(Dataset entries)
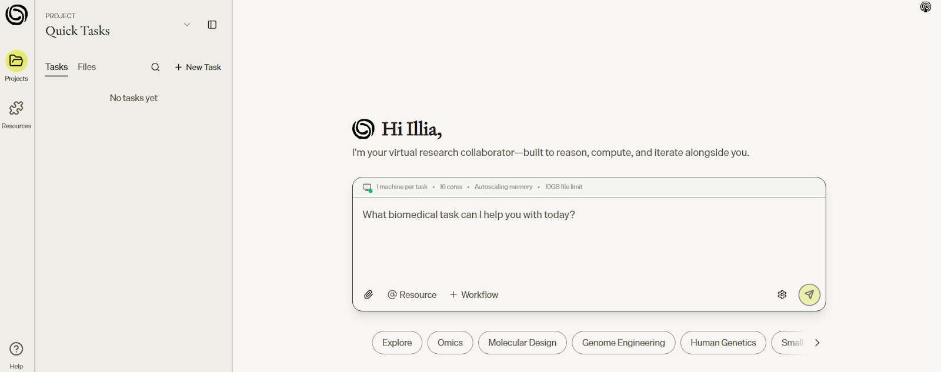Viewport: 941px width, 372px height.
Task: Attach a file with the paperclip icon
Action: (369, 295)
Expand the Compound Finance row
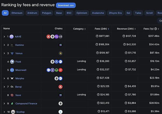This screenshot has width=162, height=114. coord(4,104)
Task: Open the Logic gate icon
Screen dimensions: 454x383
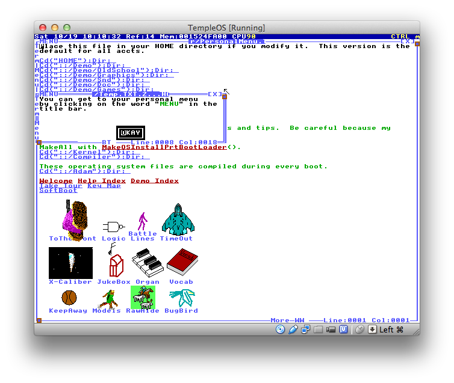Action: pos(113,227)
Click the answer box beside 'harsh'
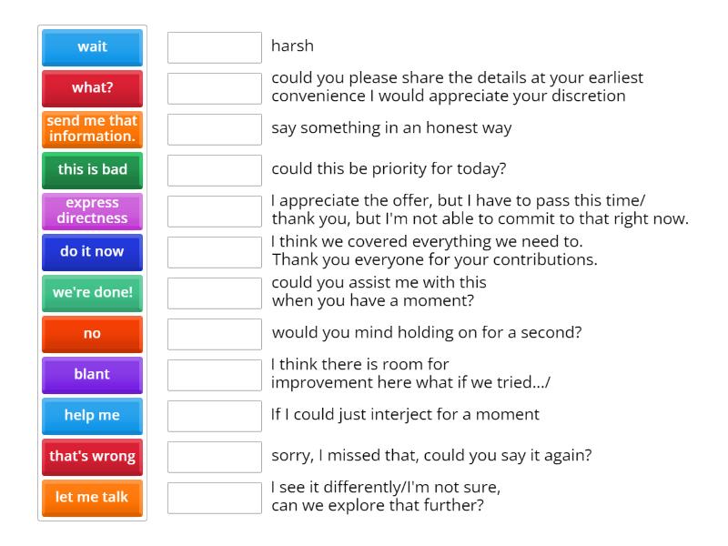Viewport: 728px width, 546px height. click(214, 46)
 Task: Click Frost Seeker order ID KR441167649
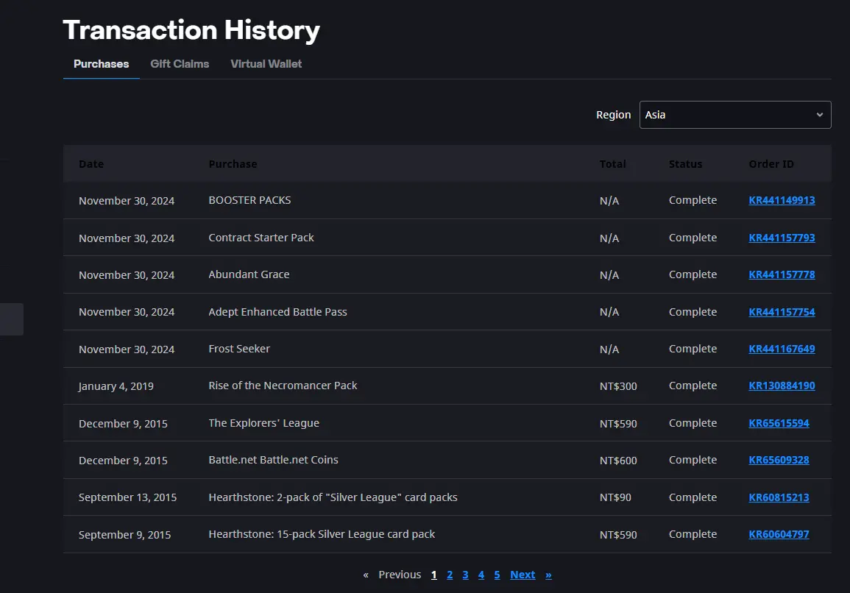[x=782, y=349]
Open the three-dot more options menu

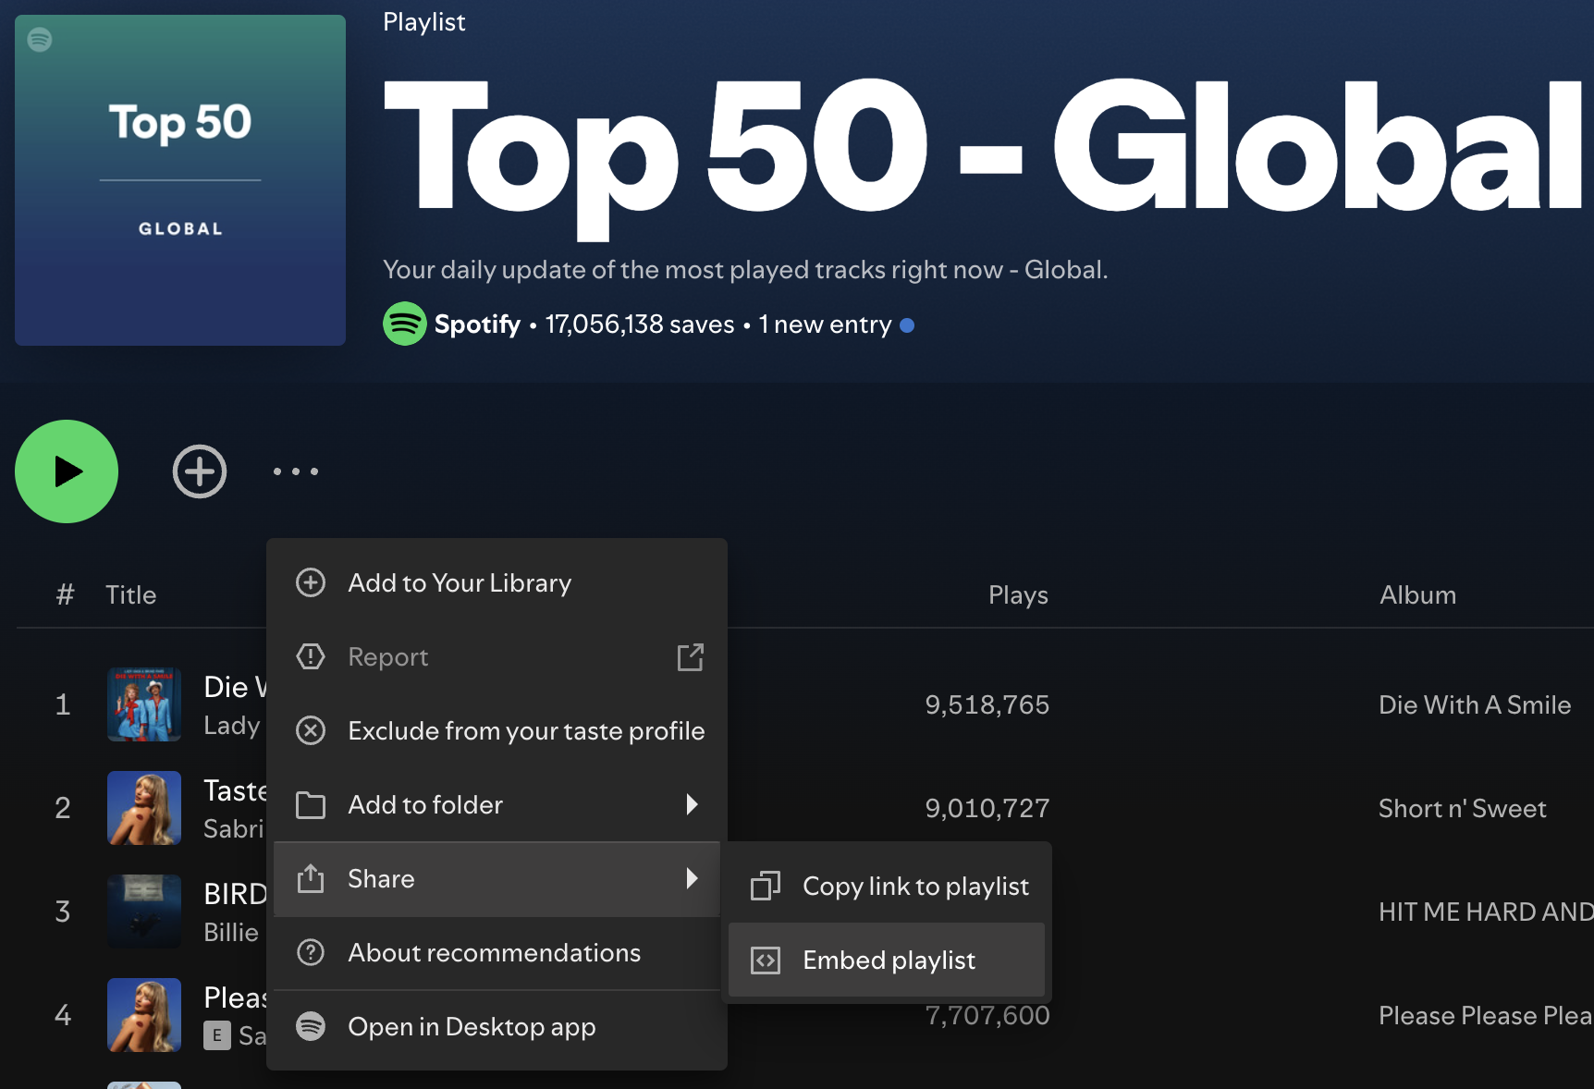(296, 471)
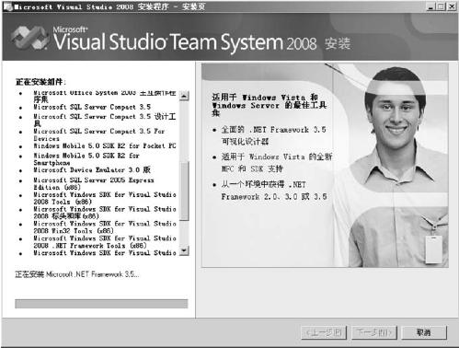Click the Visual Studio infinity logo icon
Viewport: 459px width, 348px height.
(x=29, y=38)
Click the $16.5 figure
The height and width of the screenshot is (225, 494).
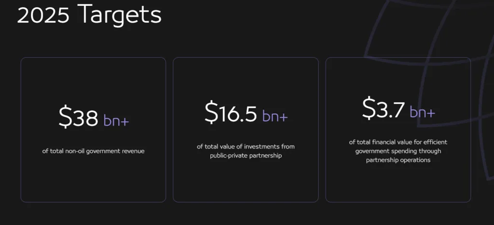[231, 112]
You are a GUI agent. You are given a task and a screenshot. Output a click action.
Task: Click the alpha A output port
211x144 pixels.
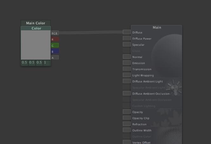coord(55,57)
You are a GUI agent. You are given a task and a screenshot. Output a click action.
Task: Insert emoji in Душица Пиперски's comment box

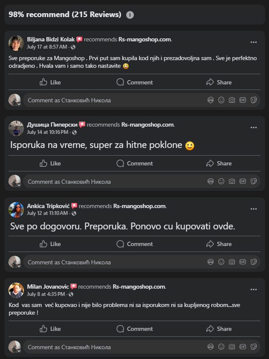[x=221, y=181]
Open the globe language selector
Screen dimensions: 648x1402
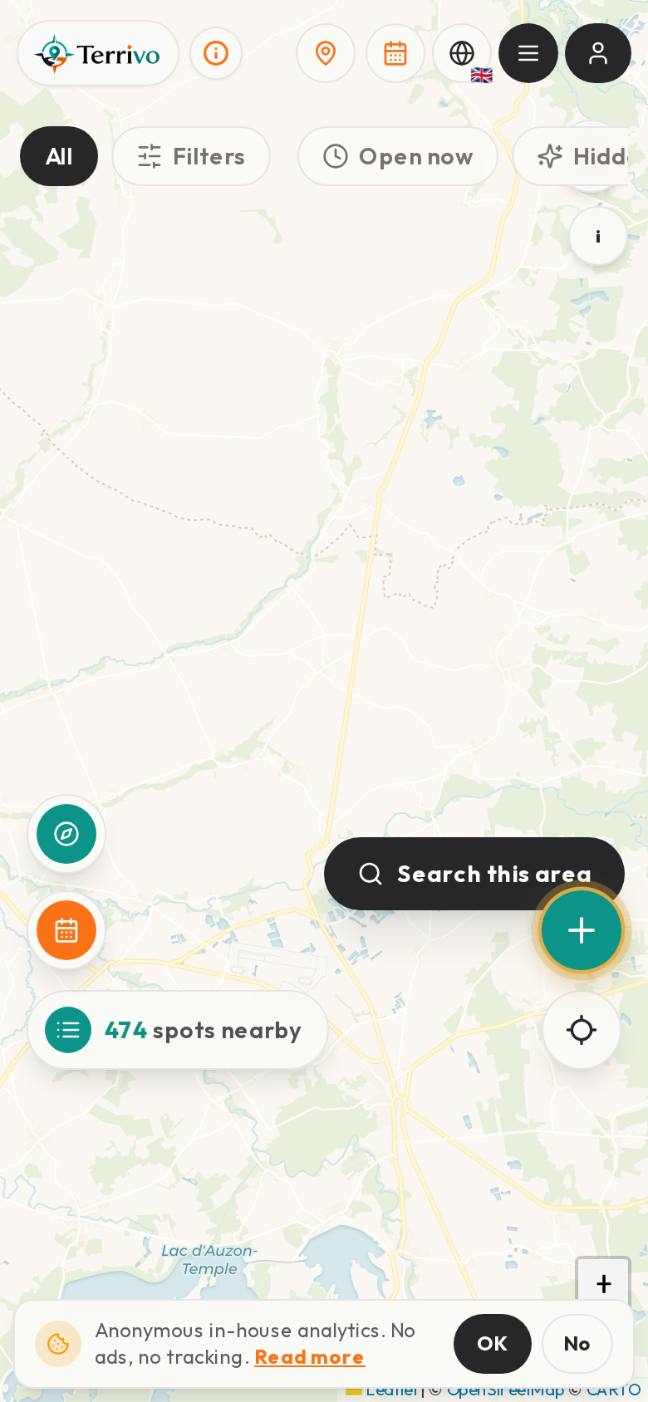(x=462, y=53)
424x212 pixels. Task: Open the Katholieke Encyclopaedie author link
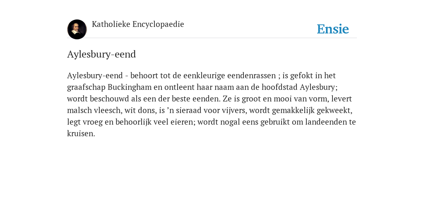coord(138,24)
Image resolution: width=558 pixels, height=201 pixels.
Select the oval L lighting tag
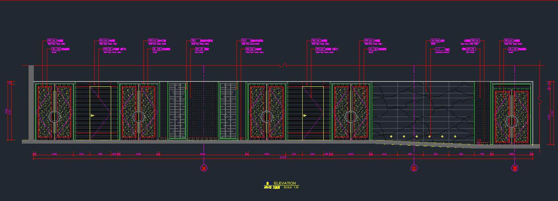point(440,49)

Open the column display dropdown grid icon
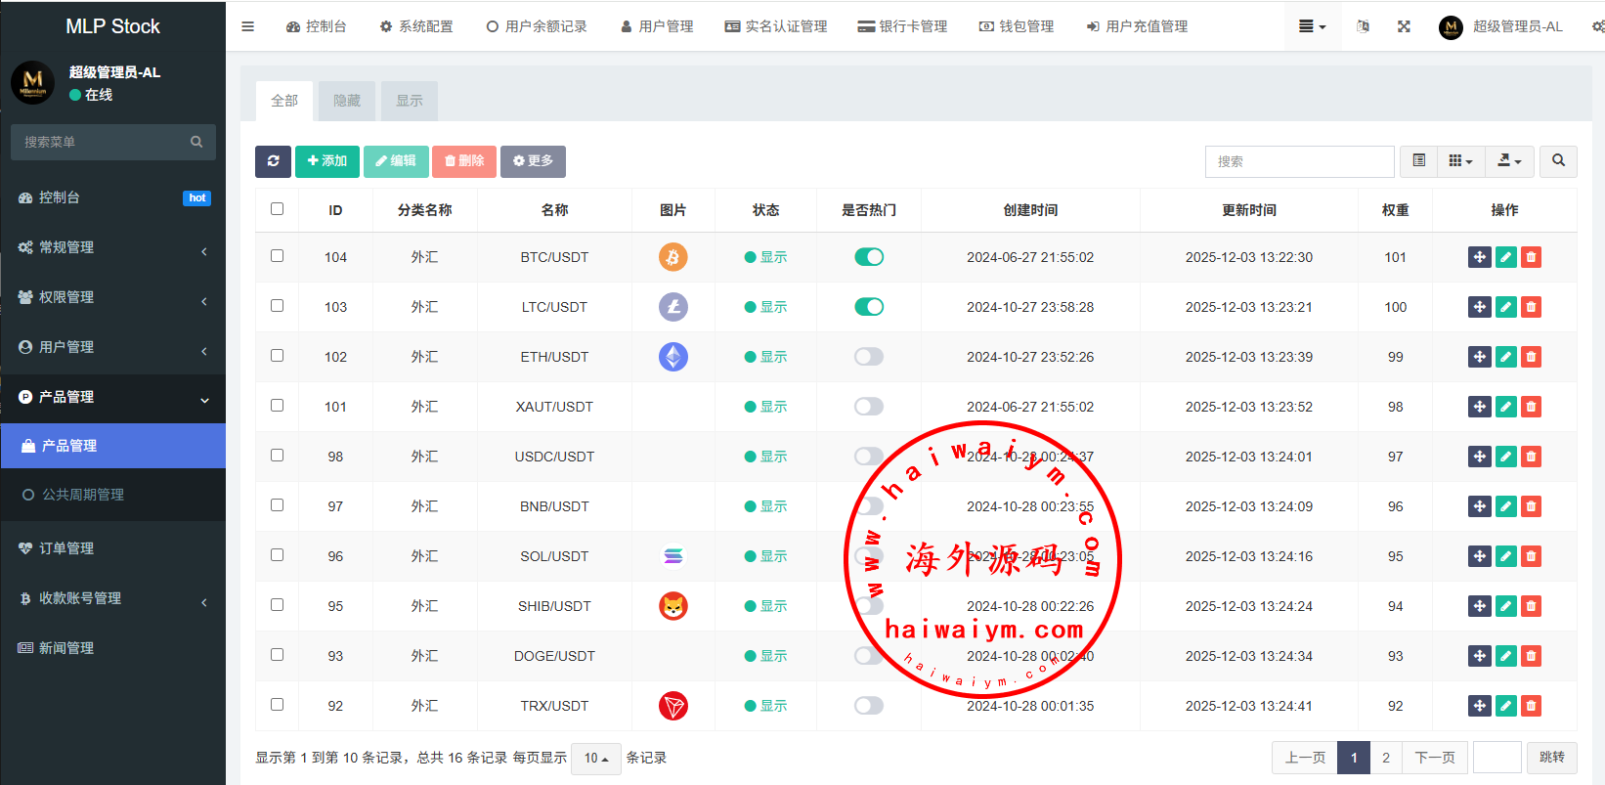[1460, 161]
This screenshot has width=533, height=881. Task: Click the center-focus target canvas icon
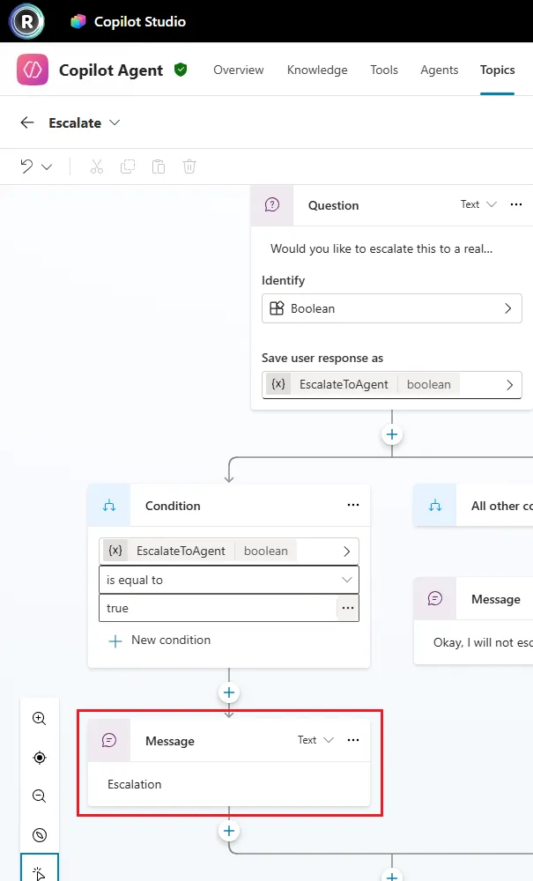[40, 758]
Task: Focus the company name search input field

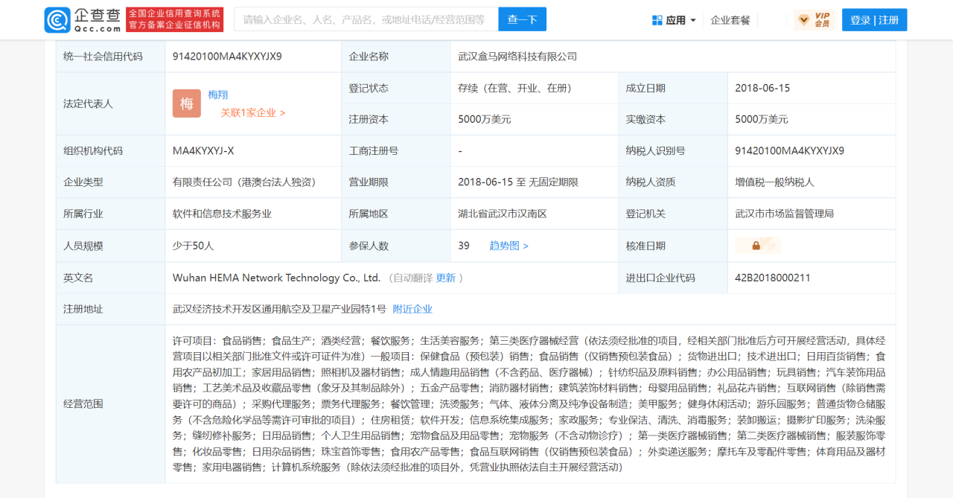Action: coord(366,19)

Exercise details ::
Copy exactly the lines that run from the line containing "Select the oval L lighting tag" to the end of the data, keeping both end lines and dropping every picture.

Solved problem ::
Select the oval L lighting tag
point(440,49)

Open the column display dropdown grid icon
[1460, 161]
This screenshot has width=533, height=881. Task: Click the center-focus target canvas icon
[40, 758]
Task: Focus the company name search input field

Action: coord(366,19)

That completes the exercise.